The Reserve Bank of India (RBI) has decided to keep the policy Repo rate under the liquidity adjustment facility (LAF) unchanged at 7.75 per cent.
Also, it has kept the cash reserve ratio (CRR) of scheduled banks unchanged at 4.0 per cent of net demand and time liabilities (NDTL).
However, it has reduced the statutory liquidity ratio (SLR) of scheduled commercial banks by 50 basis points from 22.0 per cent to 21.5 per cent of their NDTL with effect from the fortnight beginning February 7, 2015.

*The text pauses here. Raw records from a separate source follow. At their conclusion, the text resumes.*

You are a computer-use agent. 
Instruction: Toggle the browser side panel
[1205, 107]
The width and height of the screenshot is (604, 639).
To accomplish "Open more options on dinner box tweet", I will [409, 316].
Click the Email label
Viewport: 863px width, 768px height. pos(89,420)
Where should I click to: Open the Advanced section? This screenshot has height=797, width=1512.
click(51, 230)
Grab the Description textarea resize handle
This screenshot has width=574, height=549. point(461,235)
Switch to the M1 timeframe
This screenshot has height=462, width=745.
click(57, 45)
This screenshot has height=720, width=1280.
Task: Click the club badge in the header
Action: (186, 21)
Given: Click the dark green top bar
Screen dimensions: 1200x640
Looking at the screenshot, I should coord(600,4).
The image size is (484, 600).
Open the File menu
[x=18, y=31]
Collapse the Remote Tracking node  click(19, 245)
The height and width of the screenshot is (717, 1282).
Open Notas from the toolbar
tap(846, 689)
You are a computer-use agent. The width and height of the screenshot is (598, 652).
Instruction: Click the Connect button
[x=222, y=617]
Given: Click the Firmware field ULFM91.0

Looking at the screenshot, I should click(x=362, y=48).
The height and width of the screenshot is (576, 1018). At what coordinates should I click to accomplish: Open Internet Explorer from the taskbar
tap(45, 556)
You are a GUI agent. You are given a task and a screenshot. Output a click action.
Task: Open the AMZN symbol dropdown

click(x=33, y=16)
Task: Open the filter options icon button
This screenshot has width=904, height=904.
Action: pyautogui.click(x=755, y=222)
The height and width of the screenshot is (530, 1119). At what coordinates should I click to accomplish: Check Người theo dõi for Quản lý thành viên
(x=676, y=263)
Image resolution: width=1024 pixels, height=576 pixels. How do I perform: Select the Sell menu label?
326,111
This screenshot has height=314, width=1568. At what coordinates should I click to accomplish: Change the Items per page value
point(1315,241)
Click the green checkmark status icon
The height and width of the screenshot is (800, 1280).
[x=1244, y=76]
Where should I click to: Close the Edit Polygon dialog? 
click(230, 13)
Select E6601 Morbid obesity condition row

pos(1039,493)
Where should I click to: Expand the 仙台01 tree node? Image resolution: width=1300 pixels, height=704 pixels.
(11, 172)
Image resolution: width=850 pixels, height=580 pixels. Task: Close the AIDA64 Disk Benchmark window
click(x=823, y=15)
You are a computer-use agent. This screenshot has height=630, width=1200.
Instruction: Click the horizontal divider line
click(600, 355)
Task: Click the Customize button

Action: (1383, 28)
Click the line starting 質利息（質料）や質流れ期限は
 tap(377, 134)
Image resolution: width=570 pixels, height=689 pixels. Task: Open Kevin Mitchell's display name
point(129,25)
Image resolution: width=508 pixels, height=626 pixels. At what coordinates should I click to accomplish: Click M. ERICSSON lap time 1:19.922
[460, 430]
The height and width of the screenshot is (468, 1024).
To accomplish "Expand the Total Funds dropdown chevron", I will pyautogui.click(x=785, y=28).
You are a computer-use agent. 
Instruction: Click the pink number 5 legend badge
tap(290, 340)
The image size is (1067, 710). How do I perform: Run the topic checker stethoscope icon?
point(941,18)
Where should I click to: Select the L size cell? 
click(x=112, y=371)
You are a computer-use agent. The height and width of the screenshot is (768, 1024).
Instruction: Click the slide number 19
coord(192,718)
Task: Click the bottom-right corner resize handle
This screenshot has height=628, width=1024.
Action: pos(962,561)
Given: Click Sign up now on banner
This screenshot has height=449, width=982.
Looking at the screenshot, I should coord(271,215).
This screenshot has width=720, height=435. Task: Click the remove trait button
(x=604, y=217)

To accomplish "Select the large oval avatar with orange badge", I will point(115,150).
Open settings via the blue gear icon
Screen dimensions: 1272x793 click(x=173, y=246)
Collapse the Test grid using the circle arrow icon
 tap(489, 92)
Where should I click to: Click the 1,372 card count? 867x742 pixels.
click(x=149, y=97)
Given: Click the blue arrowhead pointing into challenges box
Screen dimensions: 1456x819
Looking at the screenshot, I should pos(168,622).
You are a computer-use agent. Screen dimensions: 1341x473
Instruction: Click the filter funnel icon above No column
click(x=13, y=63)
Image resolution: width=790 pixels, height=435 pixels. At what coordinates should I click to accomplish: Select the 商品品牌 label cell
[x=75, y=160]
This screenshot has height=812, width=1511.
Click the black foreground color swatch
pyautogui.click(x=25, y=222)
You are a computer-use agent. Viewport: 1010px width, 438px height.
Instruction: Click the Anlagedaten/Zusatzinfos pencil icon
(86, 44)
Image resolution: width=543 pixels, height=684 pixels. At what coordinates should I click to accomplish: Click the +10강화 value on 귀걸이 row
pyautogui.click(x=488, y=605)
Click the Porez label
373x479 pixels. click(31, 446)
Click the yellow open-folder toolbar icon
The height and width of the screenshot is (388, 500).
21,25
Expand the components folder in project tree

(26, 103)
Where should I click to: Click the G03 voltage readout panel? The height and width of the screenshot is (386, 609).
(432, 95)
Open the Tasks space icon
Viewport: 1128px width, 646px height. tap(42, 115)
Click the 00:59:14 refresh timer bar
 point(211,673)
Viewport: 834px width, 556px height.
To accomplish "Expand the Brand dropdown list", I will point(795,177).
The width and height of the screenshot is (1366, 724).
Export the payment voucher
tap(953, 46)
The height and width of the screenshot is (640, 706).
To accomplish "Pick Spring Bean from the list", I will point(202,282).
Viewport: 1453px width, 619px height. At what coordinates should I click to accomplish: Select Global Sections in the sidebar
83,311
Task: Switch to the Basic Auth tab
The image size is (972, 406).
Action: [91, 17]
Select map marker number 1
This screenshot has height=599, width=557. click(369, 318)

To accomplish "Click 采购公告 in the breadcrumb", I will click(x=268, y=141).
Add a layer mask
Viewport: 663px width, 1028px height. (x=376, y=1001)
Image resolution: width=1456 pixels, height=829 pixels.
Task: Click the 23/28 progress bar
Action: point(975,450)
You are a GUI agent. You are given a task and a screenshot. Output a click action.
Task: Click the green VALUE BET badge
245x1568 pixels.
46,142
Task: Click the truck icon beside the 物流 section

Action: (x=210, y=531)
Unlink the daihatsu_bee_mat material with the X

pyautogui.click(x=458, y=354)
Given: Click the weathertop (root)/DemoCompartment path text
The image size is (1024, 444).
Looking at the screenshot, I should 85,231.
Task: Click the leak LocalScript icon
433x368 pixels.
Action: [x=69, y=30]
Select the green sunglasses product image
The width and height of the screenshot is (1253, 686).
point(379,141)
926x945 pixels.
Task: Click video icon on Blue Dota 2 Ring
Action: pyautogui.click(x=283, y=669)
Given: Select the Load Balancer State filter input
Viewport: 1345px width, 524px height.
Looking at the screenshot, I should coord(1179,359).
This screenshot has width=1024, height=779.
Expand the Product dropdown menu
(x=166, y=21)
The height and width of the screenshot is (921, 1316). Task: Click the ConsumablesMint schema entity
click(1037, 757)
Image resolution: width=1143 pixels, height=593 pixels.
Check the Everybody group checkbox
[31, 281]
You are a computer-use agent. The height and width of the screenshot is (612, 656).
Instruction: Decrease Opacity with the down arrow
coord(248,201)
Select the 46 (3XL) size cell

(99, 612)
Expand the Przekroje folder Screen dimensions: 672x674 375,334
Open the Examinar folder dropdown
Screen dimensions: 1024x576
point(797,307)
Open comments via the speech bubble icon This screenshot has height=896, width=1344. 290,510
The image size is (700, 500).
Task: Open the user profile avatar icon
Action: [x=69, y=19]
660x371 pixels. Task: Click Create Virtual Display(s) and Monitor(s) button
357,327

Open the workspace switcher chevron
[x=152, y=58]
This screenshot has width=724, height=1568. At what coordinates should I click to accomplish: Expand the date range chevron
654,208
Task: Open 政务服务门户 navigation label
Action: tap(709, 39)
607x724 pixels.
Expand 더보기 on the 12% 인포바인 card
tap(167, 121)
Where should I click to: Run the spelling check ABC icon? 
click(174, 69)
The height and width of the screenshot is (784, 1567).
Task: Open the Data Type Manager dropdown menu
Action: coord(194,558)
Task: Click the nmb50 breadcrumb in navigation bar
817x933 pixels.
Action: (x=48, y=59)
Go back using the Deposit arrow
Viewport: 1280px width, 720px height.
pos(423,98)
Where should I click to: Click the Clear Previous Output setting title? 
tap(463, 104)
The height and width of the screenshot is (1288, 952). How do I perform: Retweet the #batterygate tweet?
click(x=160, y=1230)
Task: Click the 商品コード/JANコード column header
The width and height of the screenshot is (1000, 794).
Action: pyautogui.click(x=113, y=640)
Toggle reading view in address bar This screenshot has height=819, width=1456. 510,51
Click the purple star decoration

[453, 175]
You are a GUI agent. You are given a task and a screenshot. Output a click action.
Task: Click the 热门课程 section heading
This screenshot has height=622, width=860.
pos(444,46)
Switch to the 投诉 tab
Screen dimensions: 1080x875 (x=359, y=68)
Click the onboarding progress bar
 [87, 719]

The RBI said these decisions were based on the assessment of the current and evolving macro-economic situation.
The apex bank has also replaced the export credit refinance (ECR) facility with the provision of system-level liquidity with effect from February 7, 2015.
It has decided to continue to provide liquidity under overnight repos of 0.25 per cent of bank-wise NDTL at the LAF repo rate, and liquidity under 7-day and 14-day term repos of up to 0.75 per cent of NDTL of the banking system through auctions.
Consequent to these decision, the reverse Repo rate under the LAF will remain unchanged at 6.75 per cent, and the marginal standing facility (MSF) rate and the Bank Rate at 8.75 per cent.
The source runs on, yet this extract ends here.